* YOUR TASK *
Restate only the tail of the data below, starting at the line that contains "地図を見る (743, 303)" and including the last line, word for word.

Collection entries
▽
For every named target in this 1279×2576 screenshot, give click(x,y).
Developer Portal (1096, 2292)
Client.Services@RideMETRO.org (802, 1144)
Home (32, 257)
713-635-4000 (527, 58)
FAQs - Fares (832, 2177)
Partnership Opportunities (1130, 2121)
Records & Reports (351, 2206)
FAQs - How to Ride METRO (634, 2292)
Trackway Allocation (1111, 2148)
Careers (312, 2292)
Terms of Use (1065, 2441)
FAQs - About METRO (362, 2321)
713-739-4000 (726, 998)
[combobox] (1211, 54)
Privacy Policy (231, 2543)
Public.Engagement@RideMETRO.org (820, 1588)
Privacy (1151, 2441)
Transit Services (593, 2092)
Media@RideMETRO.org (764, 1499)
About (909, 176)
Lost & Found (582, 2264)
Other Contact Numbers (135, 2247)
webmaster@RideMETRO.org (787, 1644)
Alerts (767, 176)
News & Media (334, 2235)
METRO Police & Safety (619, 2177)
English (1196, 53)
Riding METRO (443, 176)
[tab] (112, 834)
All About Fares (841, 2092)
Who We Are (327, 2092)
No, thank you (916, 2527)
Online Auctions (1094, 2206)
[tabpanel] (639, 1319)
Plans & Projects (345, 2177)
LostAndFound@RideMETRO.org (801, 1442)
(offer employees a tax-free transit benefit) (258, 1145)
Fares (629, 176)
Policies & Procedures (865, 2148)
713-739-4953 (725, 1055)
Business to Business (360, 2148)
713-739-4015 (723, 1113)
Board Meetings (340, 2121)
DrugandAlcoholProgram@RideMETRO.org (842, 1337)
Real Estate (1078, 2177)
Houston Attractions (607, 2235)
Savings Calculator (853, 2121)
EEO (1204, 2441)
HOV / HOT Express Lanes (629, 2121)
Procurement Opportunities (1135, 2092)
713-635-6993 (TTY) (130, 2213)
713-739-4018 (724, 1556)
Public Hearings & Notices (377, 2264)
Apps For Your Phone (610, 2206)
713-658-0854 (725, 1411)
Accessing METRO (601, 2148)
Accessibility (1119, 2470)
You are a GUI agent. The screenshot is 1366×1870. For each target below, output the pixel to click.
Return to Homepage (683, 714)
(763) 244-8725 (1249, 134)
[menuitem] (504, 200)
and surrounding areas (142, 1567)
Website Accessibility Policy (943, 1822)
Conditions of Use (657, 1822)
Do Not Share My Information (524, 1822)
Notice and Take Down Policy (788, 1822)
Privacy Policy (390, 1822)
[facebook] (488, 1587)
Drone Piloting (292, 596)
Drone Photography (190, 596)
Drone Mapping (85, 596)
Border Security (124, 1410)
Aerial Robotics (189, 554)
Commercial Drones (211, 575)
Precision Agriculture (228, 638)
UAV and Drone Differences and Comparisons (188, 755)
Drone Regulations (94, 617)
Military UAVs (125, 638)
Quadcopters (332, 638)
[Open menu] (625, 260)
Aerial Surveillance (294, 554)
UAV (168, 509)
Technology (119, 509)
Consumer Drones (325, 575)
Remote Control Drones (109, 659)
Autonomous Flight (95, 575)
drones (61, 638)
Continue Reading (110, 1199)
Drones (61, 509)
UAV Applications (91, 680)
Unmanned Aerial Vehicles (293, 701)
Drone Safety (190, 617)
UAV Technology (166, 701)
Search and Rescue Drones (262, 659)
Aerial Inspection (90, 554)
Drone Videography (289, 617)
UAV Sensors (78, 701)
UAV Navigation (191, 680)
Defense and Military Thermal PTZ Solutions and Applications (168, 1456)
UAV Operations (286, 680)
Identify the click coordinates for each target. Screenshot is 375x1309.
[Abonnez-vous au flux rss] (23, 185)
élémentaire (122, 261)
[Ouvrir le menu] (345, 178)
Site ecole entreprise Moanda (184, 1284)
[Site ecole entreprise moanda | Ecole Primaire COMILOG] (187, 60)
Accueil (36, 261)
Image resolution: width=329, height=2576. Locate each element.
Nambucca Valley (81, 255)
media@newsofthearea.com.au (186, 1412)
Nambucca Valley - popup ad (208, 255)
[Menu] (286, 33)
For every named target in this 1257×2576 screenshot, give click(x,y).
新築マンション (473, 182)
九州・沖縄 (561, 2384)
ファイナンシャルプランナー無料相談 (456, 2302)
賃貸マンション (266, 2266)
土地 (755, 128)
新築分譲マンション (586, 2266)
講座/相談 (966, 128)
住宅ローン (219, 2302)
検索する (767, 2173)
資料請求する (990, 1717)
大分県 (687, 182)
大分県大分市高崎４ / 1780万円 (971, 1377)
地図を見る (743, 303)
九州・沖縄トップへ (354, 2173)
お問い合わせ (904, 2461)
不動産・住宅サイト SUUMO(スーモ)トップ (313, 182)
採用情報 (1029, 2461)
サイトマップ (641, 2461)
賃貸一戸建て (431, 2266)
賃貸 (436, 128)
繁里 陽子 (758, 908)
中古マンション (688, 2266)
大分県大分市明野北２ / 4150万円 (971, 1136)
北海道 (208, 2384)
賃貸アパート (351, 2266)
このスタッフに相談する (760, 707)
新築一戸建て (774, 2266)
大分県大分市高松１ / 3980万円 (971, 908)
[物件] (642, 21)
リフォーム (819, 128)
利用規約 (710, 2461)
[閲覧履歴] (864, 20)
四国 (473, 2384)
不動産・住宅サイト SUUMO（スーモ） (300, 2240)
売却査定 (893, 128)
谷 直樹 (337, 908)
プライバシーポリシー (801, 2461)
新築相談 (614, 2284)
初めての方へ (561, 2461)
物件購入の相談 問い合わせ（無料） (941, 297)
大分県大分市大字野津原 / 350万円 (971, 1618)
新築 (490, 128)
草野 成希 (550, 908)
△
* YOUR RESPONSE *
地図を見る (743, 303)
九州・沖縄トップへ (354, 2173)
お問い合わせ (904, 2461)
不動産・住宅サイト SUUMO(スーモ)トップ (313, 182)
採用情報 (1029, 2461)
サイトマップ (641, 2461)
賃貸一戸建て (431, 2266)
賃貸 (436, 128)
繁里 陽子 (758, 908)
中古マンション (688, 2266)
大分県大分市明野北２ / 4150万円 (971, 1136)
北海道 (208, 2384)
賃貸アパート (351, 2266)
このスタッフに相談する (760, 707)
新築一戸建て (774, 2266)
大分県大分市高松１ / 3980万円 (971, 908)
[物件] (642, 21)
リフォーム (819, 128)
利用規約 (710, 2461)
[閲覧履歴] (864, 20)
四国 (473, 2384)
不動産・住宅サイト SUUMO（スーモ） (300, 2240)
売却査定 (893, 128)
谷 直樹 (337, 908)
プライバシーポリシー (801, 2461)
新築相談 (614, 2284)
初めての方へ (561, 2461)
物件購入の相談 問い合わせ（無料） (941, 297)
大分県大分市大字野津原 / 350万円 (971, 1618)
新築 (490, 128)
草野 成希 (550, 908)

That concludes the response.